[Passage for review]
>>
The War is still at the forefront of this month’s Century News, along with the developing situation in the new Soviet Union, which is transitioning from revolution to civil war. Germany is momentarily ascendant, or at least optimistic, with the collapse of Russia and the beginning of a new offensive prior to the large-scale arrival of troops from the USA, but these hopes will soon be dashed as the offensive stalls and shortages at home raise new tensions. The United States meanwhile shows its dedication by moving its clocks forward one hour, arresting an innocent man and releasing a movie about a little girl looking for a bird.
World War One
German submarine U-19 sinks HMS Calgarian off Rathlin Island, Northern Ireland on March 1.
Battle of Tell ‘Asur launched on March 8 by units of the British Army‘s Egyptian Expeditionary Force against Ottoman defences from the Mediterranean Sea, across the Judaean Mountains to the edge of the Jordan Valley ends on March 12 with the move of much of the front line north into Ottoman territory.
<<
[Entries supplied]
>>
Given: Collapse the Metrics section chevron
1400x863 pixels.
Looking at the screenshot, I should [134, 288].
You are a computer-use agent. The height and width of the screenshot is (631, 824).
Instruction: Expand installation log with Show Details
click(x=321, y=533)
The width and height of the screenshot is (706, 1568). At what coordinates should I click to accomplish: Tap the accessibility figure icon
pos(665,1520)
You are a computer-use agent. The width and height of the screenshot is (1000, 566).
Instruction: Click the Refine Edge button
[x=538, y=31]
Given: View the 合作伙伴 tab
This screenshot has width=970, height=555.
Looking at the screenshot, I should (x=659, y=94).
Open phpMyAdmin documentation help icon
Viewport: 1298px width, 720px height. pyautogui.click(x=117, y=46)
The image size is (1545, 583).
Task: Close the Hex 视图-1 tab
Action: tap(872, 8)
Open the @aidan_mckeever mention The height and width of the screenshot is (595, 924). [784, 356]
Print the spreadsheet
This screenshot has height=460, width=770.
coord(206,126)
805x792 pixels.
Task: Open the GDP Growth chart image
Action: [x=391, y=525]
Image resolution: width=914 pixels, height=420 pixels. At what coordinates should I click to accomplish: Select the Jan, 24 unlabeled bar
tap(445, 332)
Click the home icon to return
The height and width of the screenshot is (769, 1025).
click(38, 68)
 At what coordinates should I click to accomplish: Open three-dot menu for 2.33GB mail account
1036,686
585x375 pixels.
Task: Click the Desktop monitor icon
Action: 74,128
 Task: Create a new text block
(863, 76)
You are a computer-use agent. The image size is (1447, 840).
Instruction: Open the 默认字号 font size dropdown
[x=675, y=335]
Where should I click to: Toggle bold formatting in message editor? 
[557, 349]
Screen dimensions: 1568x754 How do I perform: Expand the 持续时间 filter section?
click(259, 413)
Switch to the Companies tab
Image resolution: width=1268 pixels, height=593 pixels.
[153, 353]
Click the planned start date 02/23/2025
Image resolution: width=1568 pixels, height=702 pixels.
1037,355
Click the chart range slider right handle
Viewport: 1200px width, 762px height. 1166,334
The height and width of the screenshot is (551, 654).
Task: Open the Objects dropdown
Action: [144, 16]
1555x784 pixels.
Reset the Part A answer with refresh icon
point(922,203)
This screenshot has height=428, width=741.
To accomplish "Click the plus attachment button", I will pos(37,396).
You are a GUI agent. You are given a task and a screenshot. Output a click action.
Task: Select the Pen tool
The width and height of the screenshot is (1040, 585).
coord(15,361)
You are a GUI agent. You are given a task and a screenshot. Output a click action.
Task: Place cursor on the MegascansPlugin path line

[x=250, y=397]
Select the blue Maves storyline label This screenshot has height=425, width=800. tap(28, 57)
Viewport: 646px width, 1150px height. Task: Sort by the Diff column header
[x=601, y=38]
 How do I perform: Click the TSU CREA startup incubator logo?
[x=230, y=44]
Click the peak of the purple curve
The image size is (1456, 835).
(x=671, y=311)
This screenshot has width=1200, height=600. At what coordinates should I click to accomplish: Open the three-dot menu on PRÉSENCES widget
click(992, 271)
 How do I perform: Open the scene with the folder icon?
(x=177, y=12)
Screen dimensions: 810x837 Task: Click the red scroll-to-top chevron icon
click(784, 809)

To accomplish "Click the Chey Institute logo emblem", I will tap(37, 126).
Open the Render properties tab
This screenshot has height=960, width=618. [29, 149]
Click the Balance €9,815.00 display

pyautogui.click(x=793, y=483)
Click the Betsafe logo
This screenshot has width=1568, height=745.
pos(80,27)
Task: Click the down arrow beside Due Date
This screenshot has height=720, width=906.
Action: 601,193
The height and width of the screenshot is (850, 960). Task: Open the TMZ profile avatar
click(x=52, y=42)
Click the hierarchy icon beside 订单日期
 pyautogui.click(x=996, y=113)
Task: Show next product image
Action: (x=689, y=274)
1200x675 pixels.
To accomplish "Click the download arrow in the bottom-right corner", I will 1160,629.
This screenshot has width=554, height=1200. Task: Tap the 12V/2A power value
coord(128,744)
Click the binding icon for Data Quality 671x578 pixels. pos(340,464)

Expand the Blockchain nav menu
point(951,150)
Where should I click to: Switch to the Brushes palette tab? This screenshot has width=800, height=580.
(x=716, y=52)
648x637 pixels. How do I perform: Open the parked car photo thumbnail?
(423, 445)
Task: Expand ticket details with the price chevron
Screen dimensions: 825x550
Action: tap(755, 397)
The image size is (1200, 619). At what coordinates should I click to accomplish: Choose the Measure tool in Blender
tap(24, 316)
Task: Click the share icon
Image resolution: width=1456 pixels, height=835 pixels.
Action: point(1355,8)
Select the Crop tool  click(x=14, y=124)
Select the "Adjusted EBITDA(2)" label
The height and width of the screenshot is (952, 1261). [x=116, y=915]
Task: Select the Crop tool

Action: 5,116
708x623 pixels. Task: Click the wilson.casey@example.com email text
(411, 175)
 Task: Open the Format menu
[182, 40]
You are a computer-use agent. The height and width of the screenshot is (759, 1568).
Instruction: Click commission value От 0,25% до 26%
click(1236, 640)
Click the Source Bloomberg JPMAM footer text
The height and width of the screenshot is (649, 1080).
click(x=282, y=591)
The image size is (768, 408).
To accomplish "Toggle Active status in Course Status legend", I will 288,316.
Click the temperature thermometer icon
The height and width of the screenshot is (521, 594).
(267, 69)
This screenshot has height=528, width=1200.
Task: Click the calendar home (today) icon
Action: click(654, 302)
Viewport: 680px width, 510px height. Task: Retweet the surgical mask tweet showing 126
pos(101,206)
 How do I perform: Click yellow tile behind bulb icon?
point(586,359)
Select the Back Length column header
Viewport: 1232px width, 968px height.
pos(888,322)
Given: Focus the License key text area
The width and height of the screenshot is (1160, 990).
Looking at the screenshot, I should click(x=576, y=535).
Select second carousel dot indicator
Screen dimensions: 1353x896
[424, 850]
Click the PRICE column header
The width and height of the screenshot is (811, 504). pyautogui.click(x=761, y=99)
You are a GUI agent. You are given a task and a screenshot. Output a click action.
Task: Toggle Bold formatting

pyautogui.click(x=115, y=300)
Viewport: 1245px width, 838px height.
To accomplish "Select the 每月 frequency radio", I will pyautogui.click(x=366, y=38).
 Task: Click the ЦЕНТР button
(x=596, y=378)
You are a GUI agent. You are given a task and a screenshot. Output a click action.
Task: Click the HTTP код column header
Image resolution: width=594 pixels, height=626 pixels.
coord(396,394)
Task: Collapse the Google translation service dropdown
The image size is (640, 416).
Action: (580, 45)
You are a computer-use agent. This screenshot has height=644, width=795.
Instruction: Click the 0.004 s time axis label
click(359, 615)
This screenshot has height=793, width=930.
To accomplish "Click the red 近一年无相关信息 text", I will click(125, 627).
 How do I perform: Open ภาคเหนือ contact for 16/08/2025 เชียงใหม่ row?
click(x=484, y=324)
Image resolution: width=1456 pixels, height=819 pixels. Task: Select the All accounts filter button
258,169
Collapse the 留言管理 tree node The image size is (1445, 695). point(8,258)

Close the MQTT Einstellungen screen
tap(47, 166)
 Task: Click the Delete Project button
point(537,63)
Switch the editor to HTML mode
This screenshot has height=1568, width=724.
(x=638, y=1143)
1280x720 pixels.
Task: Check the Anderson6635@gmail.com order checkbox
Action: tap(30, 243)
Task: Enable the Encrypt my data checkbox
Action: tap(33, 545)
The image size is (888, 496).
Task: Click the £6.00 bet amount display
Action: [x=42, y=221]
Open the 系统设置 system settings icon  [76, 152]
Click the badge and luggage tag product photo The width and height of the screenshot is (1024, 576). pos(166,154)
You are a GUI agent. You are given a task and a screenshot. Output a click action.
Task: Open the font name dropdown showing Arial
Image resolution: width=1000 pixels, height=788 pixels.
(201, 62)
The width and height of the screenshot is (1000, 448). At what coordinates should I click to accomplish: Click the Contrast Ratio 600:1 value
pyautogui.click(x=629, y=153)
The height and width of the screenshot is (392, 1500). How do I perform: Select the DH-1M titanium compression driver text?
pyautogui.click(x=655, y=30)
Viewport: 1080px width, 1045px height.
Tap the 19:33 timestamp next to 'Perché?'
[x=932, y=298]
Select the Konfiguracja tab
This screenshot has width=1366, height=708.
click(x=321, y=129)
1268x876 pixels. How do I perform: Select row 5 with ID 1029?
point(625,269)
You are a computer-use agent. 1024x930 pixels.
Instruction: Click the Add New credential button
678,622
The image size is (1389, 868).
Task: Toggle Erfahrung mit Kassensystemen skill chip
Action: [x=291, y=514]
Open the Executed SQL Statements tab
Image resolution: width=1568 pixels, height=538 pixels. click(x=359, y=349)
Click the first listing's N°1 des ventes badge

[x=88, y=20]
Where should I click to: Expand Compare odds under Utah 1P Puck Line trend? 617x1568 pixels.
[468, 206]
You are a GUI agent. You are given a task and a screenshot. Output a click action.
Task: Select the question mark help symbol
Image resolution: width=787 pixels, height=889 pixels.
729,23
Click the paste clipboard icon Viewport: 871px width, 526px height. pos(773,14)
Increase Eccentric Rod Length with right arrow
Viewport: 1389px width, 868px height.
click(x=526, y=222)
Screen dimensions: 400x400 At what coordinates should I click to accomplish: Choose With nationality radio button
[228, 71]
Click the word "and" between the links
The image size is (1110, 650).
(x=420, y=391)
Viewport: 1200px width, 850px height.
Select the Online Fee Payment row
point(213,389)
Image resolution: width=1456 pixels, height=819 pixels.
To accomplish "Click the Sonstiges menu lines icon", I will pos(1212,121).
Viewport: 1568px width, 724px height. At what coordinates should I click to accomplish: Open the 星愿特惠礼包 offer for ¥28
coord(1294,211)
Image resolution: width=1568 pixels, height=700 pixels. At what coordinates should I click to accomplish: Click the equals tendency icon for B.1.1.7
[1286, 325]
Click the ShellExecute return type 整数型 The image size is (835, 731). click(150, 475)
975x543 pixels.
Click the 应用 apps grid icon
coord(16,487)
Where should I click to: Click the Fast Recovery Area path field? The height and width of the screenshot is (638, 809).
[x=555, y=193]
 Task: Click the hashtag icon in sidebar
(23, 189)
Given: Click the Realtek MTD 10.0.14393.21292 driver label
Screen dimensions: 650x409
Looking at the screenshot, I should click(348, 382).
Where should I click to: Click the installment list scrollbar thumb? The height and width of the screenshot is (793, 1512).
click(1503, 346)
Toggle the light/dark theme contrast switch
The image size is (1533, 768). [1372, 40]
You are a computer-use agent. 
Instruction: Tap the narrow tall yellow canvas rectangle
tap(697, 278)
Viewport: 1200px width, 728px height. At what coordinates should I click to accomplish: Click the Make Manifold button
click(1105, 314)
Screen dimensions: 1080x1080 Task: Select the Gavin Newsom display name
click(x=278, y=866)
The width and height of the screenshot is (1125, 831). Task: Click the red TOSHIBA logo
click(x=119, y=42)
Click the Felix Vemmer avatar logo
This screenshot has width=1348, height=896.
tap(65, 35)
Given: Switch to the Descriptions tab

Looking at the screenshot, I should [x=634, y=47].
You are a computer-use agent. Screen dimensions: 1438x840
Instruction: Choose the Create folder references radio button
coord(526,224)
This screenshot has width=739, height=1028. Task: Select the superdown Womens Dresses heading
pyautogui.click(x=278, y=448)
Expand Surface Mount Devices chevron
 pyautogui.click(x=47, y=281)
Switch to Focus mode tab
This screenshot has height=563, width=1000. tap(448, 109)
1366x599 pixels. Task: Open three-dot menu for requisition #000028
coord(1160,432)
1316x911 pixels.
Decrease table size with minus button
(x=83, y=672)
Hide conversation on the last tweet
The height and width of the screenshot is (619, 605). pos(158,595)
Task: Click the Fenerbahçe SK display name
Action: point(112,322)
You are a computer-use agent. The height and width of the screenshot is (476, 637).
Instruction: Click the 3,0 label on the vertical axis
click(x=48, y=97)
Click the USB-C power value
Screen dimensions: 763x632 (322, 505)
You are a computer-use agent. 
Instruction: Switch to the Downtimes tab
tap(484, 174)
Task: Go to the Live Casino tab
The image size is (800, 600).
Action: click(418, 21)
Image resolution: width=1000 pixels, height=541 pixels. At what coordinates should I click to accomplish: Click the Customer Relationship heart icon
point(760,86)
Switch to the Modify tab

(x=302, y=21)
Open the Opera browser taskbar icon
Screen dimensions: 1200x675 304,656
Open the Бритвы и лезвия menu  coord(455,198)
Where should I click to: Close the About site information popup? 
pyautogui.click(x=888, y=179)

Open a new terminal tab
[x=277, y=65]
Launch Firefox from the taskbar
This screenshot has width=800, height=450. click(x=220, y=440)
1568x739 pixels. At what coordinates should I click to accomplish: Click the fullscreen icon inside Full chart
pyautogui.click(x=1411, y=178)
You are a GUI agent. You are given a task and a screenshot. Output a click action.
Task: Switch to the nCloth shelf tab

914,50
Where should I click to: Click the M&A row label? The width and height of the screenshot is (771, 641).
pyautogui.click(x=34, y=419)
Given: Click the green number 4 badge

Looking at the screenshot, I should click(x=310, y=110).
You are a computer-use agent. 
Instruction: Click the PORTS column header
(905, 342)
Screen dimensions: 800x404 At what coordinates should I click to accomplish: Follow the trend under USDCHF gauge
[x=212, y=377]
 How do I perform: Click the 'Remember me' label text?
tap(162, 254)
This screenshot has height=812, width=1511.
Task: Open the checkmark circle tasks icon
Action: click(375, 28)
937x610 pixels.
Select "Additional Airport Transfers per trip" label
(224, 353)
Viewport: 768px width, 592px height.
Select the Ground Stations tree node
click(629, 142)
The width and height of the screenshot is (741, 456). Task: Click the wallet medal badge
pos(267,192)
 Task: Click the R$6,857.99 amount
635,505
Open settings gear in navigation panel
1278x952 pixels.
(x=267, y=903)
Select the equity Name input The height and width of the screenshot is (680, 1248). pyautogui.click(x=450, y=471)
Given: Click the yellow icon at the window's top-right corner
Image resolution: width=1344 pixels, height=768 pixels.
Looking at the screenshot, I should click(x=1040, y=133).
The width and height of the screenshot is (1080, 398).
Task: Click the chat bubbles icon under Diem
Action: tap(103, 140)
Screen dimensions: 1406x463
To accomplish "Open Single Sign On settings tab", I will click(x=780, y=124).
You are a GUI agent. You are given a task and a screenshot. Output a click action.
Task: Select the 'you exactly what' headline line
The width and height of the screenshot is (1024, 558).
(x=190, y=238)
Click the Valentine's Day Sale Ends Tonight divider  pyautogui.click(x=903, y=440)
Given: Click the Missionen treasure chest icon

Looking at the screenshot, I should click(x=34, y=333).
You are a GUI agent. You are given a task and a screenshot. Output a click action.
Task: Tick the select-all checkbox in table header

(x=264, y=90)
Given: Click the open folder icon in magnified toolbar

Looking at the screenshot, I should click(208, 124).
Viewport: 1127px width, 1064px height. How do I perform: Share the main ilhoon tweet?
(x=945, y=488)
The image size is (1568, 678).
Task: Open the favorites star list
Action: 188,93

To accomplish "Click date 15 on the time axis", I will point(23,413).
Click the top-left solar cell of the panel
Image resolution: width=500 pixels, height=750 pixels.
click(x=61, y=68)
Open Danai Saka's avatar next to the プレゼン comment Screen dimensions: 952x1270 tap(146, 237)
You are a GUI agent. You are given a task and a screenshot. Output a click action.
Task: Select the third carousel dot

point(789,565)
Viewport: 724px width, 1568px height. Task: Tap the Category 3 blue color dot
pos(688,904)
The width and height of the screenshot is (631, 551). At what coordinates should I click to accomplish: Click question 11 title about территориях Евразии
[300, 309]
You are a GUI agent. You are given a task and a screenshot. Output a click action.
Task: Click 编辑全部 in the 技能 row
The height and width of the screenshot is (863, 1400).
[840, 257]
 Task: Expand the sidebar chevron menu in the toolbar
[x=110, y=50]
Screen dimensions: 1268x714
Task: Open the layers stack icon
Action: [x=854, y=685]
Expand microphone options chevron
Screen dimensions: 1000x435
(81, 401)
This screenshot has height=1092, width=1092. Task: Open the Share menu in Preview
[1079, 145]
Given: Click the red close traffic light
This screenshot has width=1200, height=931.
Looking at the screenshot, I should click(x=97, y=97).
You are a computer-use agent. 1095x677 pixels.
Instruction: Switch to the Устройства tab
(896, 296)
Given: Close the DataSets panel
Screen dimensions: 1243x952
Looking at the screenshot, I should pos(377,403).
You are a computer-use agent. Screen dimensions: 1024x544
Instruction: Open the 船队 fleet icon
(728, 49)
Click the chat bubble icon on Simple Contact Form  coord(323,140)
<<
[Task 1]
Reproduce word for word the part of the Century News passage between "The War is still" and "for a bird.", inclusive.
[Task 2]
Resume the Century News passage after its final sentence and carry it further.

[Exercise response 1]
The War is still at the forefront of this month’s Century News, along with the developing situation in the new Soviet Union, which is transitioning from revolution to civil war. Germany is momentarily ascendant, or at least optimistic, with the collapse of Russia and the beginning of a new offensive prior to the large-scale arrival of troops from the USA, but these hopes will soon be dashed as the offensive stalls and shortages at home raise new tensions. The United States meanwhile shows its dedication by moving its clocks forward one hour, arresting an innocent man and releasing a movie about a little girl looking for a bird.

[Exercise response 2]
Spring Offensive launched March 21 by the German Army along the Western Front. It fails to make a breakthrough despite large losses on each side, including nearly 20,000 British Army dead on the first day, Operation Michael.
First Transjordan attack on Amman by units of the Egyptian Expeditionary Force begins with the passage of the Jordan River on March 21.
On March 23, the giant German cannon, the ‘Paris Gun‘ (Kaiser Wilhelm Geschütz), begins to shell Paris from 114 km (71 mi) away.
First Battle of Amman launched March 27 by units of the Egyptian Expeditionary Force during the First Transjordan attack on Amman, ends with their withdrawal on 31 March back to the Jordan Valley.
The Treaty of Brest-Litovsk ends Russia’s involvement in the war on March 3. This deal is engineered by the Bolsheviks, who came to power largely through the promise to end the war, however Germany treats her defeated foe shabbily, plundering territory and demanding exorbitant reparations, setting a precedent that would be raised at the time of the Treaty of Versailles.
Finland forms an alliance with Germany, formalized on March 7.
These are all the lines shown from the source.